TRY IT: Restate the whole listing exactly, leaving nothing out.

AVAILABLE DATA:
*** Block opens ***

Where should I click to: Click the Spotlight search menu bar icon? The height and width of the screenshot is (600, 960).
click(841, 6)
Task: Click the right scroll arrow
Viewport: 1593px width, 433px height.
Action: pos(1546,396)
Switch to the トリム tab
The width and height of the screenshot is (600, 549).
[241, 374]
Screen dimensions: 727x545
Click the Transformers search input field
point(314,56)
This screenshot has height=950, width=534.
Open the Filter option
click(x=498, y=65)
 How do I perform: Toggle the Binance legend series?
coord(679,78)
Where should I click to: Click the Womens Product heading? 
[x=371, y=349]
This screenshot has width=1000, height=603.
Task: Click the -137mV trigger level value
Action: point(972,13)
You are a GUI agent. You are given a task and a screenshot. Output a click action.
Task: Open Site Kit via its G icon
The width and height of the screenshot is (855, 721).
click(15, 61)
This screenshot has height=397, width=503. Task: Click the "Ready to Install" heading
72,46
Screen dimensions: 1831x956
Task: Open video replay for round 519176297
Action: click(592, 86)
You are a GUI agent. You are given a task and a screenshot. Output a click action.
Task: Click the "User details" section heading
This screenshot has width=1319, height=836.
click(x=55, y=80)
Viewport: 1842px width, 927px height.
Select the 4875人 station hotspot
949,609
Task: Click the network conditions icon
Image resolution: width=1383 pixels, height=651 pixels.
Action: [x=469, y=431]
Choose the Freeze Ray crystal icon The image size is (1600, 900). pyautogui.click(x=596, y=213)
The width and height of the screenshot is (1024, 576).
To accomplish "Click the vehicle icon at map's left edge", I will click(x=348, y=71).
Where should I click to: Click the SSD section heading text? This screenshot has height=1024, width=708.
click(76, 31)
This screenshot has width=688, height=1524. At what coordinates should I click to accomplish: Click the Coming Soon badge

*** Block closes ***

SOLUTION:
Where should I click to: Click the Spotlight search menu bar icon? The height and width of the screenshot is (600, 960).
click(841, 6)
Task: Click the right scroll arrow
Viewport: 1593px width, 433px height.
Action: pos(1546,396)
Switch to the トリム tab
The width and height of the screenshot is (600, 549).
[241, 374]
Screen dimensions: 727x545
Click the Transformers search input field
point(314,56)
This screenshot has height=950, width=534.
Open the Filter option
click(x=498, y=65)
 How do I perform: Toggle the Binance legend series?
coord(679,78)
Where should I click to: Click the Womens Product heading? 
[x=371, y=349]
This screenshot has width=1000, height=603.
Task: Click the -137mV trigger level value
Action: point(972,13)
You are a GUI agent. You are given a task and a screenshot. Output a click action.
Task: Open Site Kit via its G icon
The width and height of the screenshot is (855, 721).
click(15, 61)
This screenshot has height=397, width=503. Task: Click the "Ready to Install" heading
72,46
Screen dimensions: 1831x956
Task: Open video replay for round 519176297
Action: click(592, 86)
You are a GUI agent. You are given a task and a screenshot. Output a click action.
Task: Click the "User details" section heading
This screenshot has width=1319, height=836.
click(x=55, y=80)
Viewport: 1842px width, 927px height.
Select the 4875人 station hotspot
949,609
Task: Click the network conditions icon
Image resolution: width=1383 pixels, height=651 pixels.
Action: [x=469, y=431]
Choose the Freeze Ray crystal icon The image size is (1600, 900). pyautogui.click(x=596, y=213)
The width and height of the screenshot is (1024, 576).
To accomplish "Click the vehicle icon at map's left edge", I will click(x=348, y=71).
Where should I click to: Click the SSD section heading text? This screenshot has height=1024, width=708.
click(76, 31)
This screenshot has width=688, height=1524. At what coordinates should I click to accomplish: Click the Coming Soon badge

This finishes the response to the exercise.